Even as skyrocketing healthcare prices are bankrupting millions of Americans, however, the earnings of private health insurance firms are rising. In most areas of the country, the insurance market is dominated by one or two large providers. Rather than bargaining for lower rates, large insurer conglomerates are transferring the higher prices charged by hospitals to patients and padding their profits. Between 1999 and 2008, as premiums increased 117 percent for families, the profits of the top ten insurance companies grew by approximately 1,000 percent. During the same period, insurers merged more than 400 times, but employee premiums increased “nearly eight times faster than average U.S. incomes.”

Large insurers have little incentive to bargain for lower prices, and smaller insurers do not compete on premiums to gain market share. Instead, they “follow the pricing of the dominant insurer” and compete on risk. As the Urban Institute has pointed out, “competition in insurance markets is often about getting the lowest risk enrollees as opposed to competing on price and the efficient delivery of care.”
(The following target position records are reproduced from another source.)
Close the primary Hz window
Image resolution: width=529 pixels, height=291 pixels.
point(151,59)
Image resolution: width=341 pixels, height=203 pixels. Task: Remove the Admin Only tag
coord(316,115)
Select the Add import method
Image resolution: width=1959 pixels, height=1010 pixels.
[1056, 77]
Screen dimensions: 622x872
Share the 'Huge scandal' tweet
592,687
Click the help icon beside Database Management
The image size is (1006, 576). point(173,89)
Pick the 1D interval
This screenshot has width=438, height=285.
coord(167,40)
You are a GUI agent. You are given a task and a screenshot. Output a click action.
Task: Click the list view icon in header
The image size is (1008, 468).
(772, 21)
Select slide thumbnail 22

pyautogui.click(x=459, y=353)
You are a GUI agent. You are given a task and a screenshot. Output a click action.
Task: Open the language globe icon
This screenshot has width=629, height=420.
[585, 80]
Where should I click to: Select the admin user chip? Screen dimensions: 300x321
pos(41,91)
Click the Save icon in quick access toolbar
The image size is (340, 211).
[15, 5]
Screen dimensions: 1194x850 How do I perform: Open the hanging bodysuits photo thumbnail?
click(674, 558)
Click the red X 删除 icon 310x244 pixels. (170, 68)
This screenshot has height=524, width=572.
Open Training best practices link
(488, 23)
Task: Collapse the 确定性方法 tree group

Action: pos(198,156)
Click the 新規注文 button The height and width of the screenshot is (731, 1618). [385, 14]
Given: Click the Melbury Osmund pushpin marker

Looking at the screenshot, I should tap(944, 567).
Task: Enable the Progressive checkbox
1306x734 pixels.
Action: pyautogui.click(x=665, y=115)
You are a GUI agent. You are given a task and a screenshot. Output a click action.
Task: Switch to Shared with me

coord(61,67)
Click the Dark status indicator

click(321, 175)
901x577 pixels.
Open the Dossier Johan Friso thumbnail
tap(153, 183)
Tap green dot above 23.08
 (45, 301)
For real health care reform we must restore competition into health markets and reorient business model toward quality of care. A healthcare reform initiative that includes a public health insurance option (like Medicare) would permit individuals who do not receive coverage through an employer to choose from a menu of private and public coverage options. Enrollees would pay a subsidized premium (should they qualify for a government subsidy) and receive the coverage of their choice. The new public health plan would negotiate with hospitals and doctors for the best healthcare prices. Costs would be set through a process of competitive bidding in which all of the different healthcare plans (public and private) would participate to provide standard benefits.

The new plan would also use its inherent advantages to do what private insurers have only promised: control costs over the long term. Unlike private companies—which typically spend between 20 and 50 percent of healthcare dollars on expenses such as administration, executive salaries, advertising, and shareholder return on equity—Medicare has low administrative overhead and the ability to bargain for volume discounts, just as the new public plan would have.

A public health insurance option could use its ability to negotiate for lower prices and volume purchasing capacity to muscle private insurers into lowering their administrative spending and using more healthcare dollars to provide actual healthcare. This kind of reform could reduce projected healthcare costs by about $2 trillion over 11 years. It could lower premiums by 20 percent on average, simplify the medical billing process (thus pleasing doctors and patients alike), and allow small businesses to finally enroll their employees into a health insurance program that provides comprehensive health benefits.

The American people have made it clear that they want change. Republicans in Congress now have the opportunity to be on the right side of history in the healthcare reform debate. It’s time to abandon the false rhetoric of the right-wing and the scare tactics of the insurance companies desperate to hold on to their profits and do what’s right for America.